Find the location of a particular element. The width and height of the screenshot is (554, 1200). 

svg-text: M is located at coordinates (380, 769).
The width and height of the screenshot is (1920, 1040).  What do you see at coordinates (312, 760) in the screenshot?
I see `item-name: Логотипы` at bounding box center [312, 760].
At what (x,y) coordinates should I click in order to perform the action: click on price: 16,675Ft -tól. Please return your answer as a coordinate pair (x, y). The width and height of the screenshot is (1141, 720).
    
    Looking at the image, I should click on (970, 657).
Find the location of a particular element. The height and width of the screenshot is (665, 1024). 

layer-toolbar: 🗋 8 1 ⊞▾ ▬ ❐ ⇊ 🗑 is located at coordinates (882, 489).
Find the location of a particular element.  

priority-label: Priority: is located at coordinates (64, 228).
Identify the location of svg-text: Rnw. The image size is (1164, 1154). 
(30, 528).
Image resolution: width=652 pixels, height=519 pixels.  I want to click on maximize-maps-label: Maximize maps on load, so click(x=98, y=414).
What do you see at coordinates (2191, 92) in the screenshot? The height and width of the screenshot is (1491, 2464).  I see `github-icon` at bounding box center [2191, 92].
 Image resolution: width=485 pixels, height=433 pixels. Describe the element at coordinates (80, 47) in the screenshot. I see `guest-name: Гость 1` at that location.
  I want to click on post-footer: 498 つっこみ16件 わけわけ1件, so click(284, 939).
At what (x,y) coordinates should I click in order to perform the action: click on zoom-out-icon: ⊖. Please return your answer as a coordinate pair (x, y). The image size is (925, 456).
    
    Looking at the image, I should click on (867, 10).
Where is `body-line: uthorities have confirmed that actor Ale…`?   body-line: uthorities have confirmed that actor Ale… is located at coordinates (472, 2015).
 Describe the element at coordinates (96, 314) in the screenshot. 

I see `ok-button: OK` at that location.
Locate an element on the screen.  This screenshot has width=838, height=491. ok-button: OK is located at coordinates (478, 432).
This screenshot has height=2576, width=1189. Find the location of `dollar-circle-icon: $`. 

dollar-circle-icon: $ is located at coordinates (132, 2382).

● What the exercise asks
Show each line from the entries above that contains the string "icon".

● Solution to the exercise
What do you see at coordinates (2191, 92) in the screenshot? The height and width of the screenshot is (1491, 2464).  I see `github-icon` at bounding box center [2191, 92].
At what (x,y) coordinates should I click in order to perform the action: click on zoom-out-icon: ⊖. Please return your answer as a coordinate pair (x, y). The image size is (925, 456).
This screenshot has height=2576, width=1189. Find the location of `dollar-circle-icon: $`. 
dollar-circle-icon: $ is located at coordinates (132, 2382).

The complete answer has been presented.